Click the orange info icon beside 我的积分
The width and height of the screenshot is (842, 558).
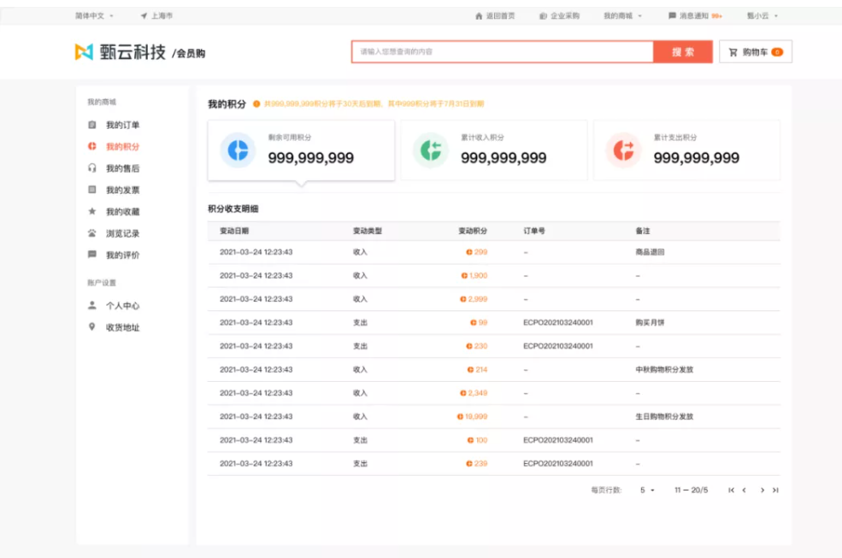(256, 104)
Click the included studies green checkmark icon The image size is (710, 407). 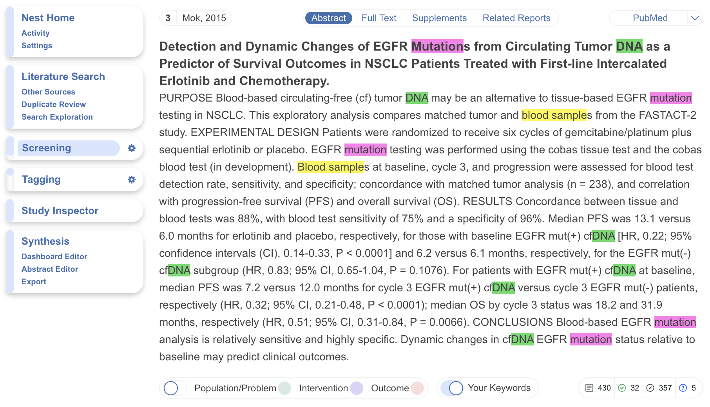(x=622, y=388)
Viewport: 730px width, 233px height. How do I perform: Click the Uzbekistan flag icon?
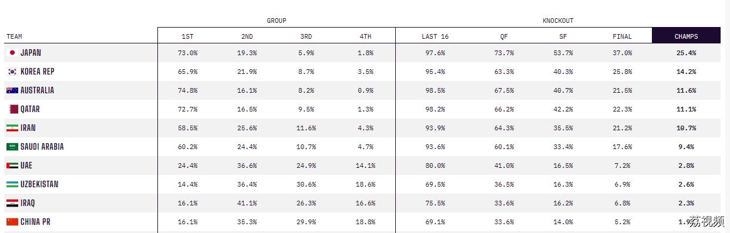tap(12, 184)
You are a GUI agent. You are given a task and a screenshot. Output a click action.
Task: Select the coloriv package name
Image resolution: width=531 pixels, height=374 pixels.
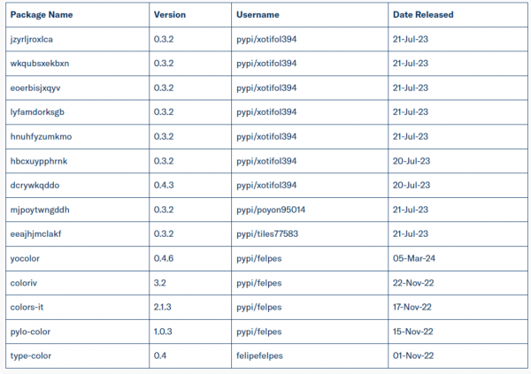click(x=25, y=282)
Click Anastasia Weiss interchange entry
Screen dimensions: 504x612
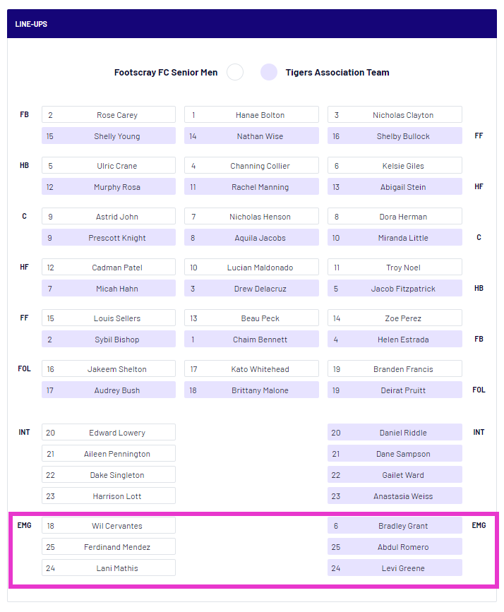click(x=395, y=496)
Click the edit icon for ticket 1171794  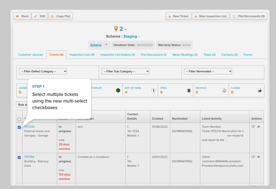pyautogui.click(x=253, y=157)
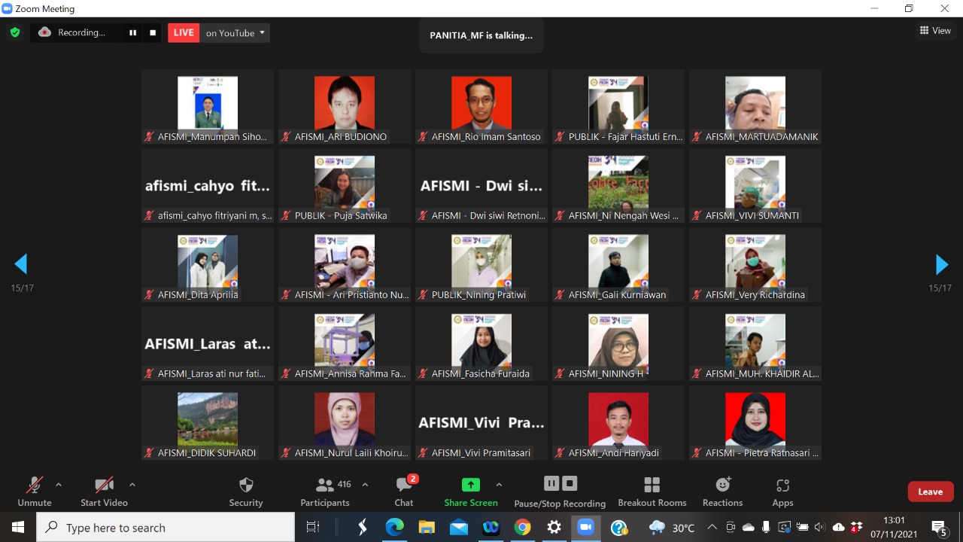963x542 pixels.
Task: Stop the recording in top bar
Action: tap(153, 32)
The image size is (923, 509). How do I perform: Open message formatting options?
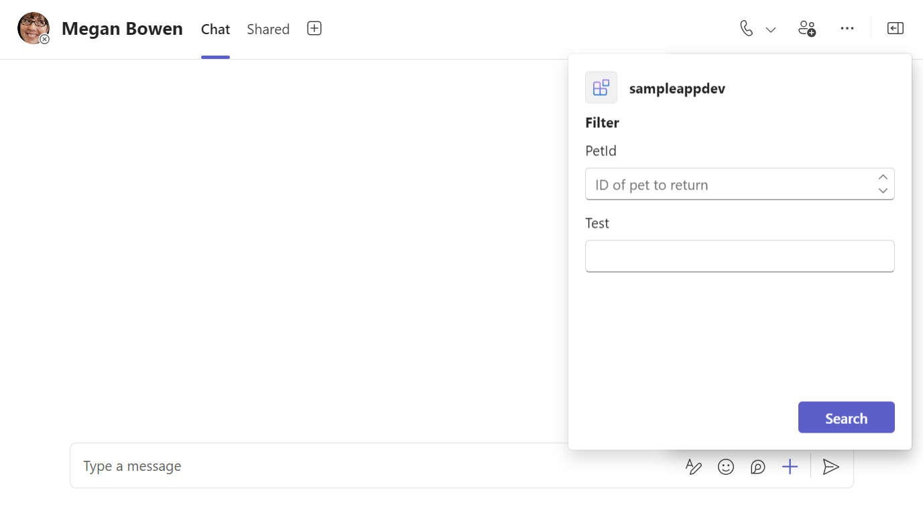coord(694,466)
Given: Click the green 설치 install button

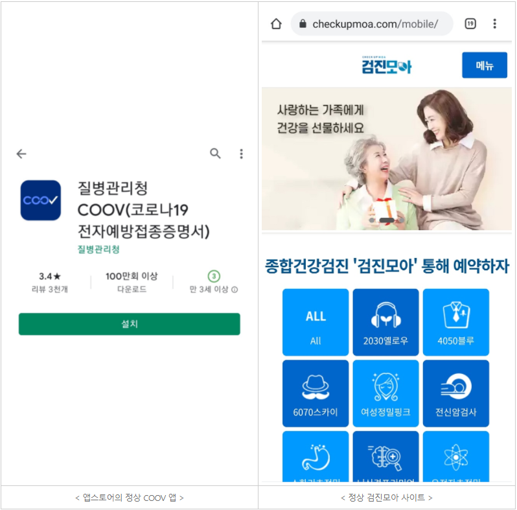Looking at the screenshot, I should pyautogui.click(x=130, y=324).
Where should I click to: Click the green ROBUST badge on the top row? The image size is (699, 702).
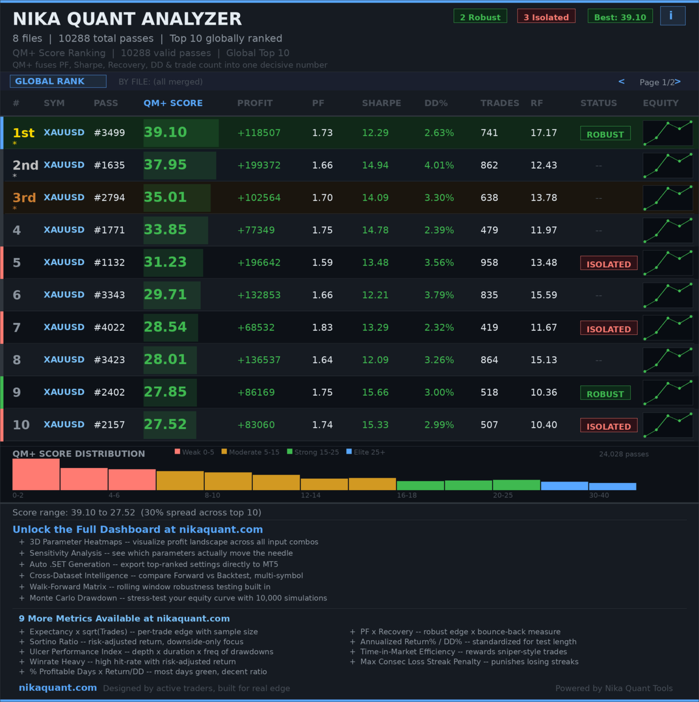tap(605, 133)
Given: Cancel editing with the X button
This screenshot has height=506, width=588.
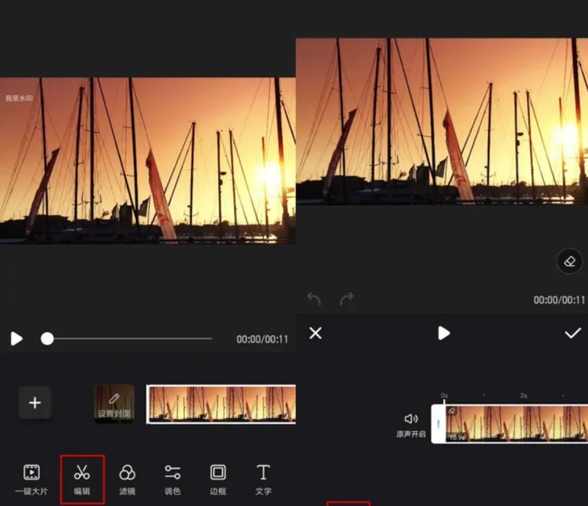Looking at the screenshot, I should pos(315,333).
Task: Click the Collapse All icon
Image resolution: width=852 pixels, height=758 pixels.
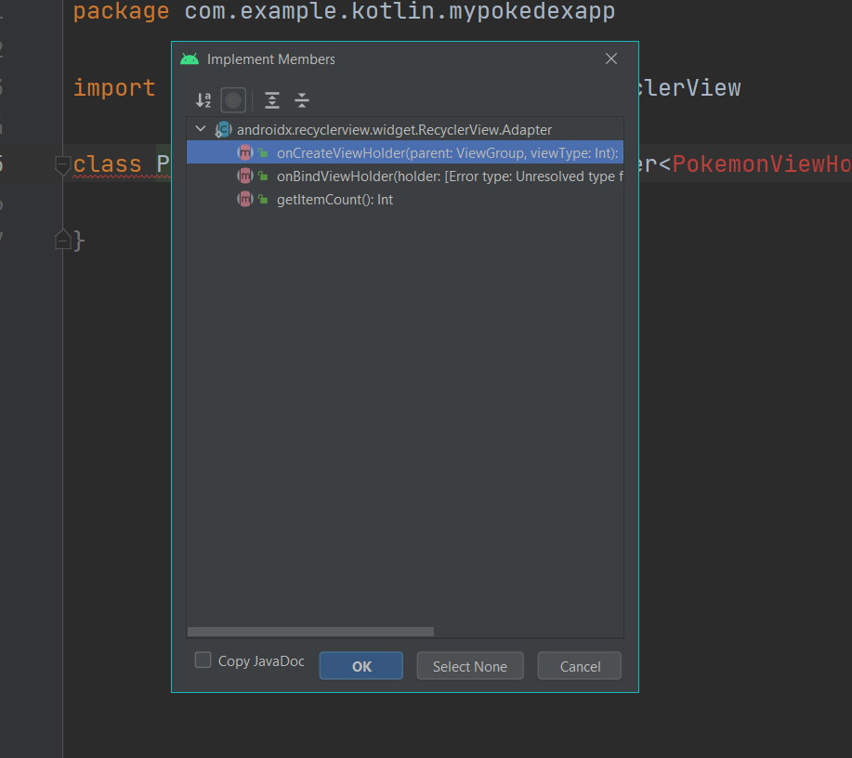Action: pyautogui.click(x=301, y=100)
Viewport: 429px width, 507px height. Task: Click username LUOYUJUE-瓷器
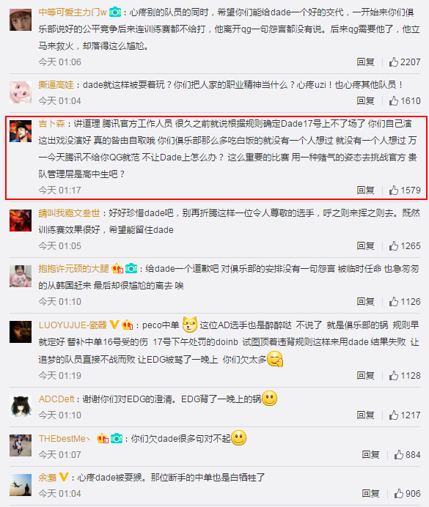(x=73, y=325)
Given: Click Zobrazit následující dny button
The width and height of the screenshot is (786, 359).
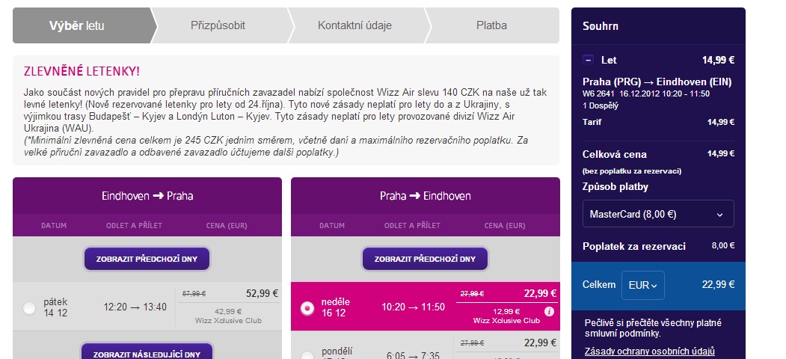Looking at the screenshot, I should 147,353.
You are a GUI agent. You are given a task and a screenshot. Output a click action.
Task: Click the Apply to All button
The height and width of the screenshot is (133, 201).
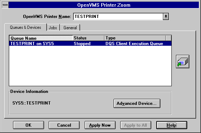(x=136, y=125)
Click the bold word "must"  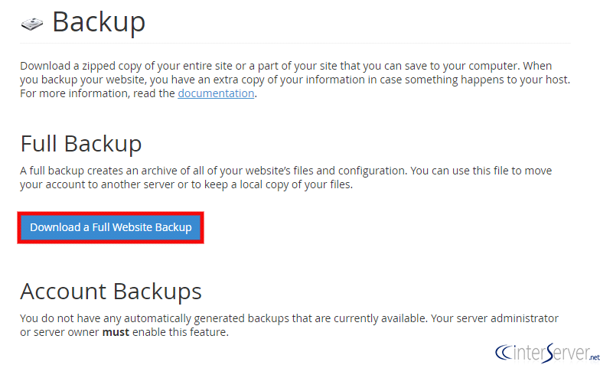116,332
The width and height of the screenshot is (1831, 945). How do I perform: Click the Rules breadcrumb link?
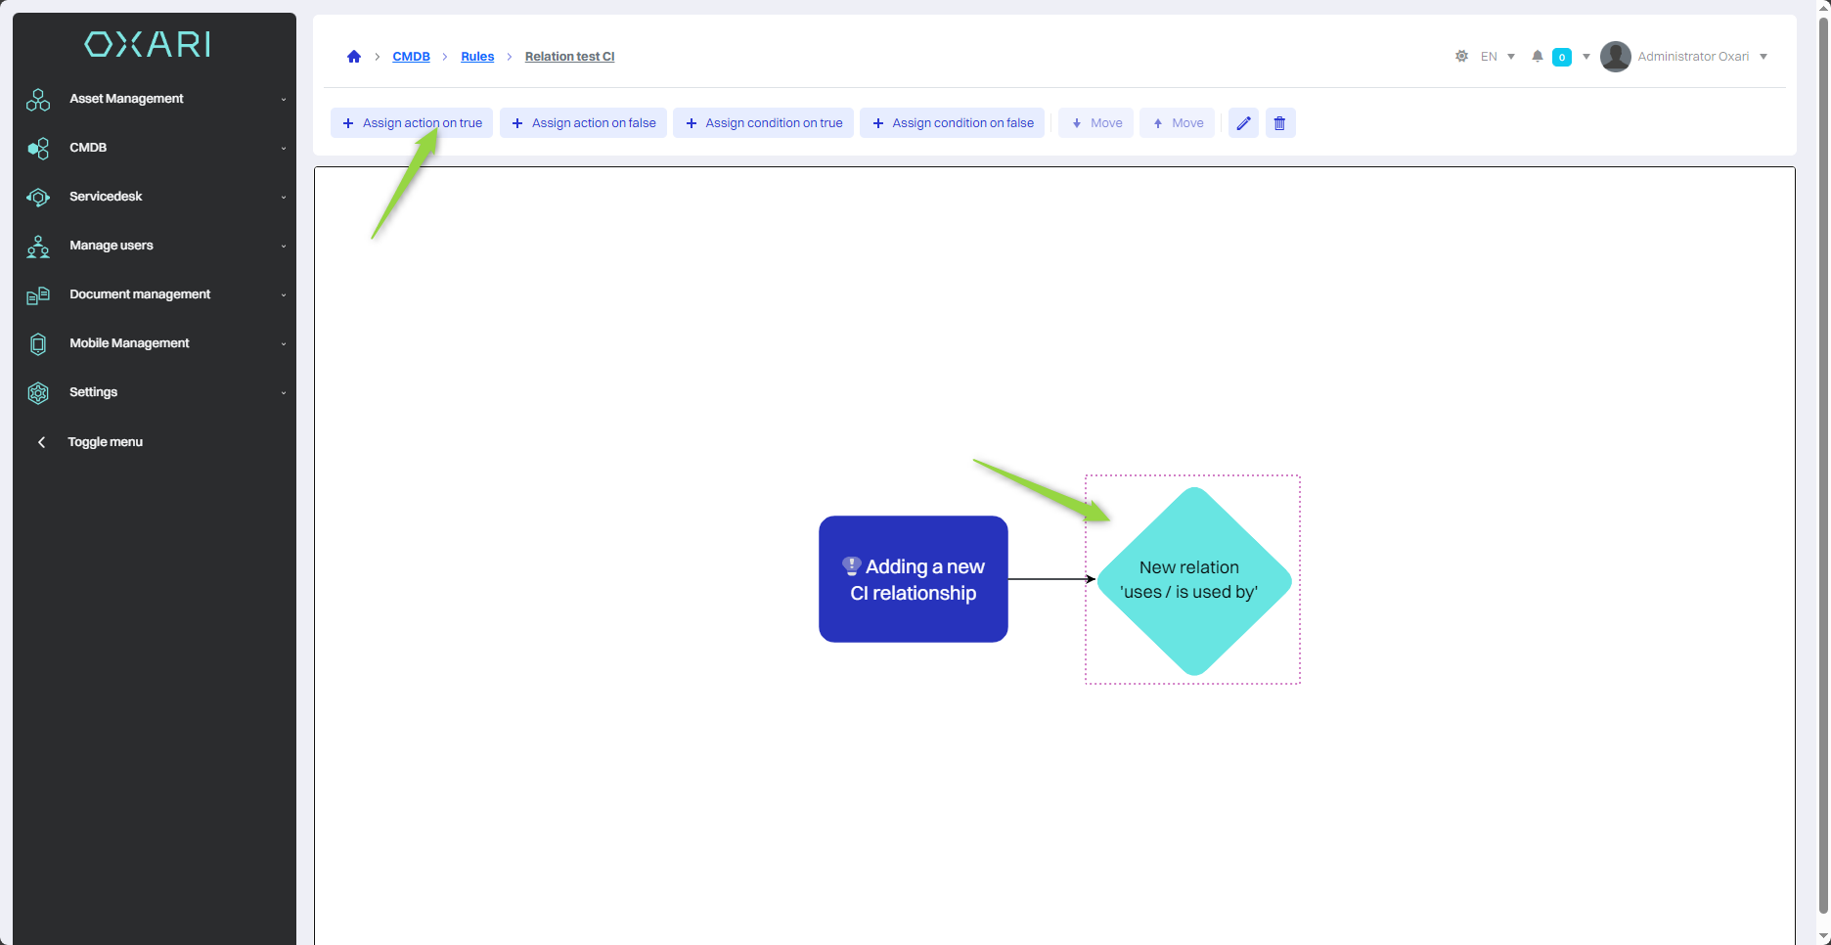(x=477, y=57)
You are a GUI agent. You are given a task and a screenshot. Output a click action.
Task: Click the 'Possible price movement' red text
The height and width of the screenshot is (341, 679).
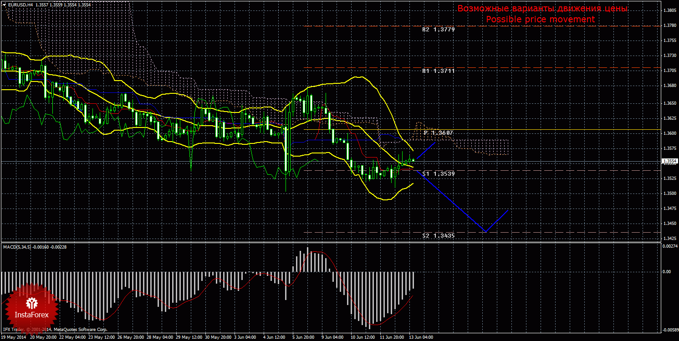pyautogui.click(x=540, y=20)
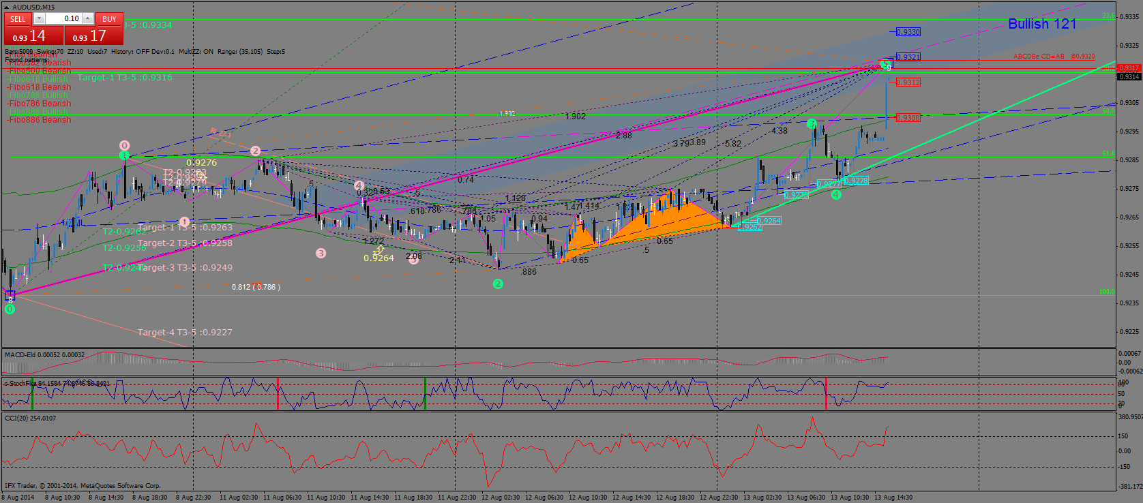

....

**TASK DIRECTIONS**:
Once the line with "The image size is (923, 509)." is found above, transcribe each line from it through the line with "Task: Click the Collapse All icon", exactly, and omit the pictures.

**OUTPUT FOR THIS TASK**:
The image size is (923, 509). How do I perform: Open message formatting options?
coord(694,466)
Given: Click the green 설치 install button

Looking at the screenshot, I should pyautogui.click(x=130, y=324).
Where should I click to: Click the green ROBUST badge on the top row? The image size is (699, 702).
tap(605, 133)
Given: Cancel editing with the X button
This screenshot has height=506, width=588.
Looking at the screenshot, I should pos(315,333).
Task: Click the Collapse All icon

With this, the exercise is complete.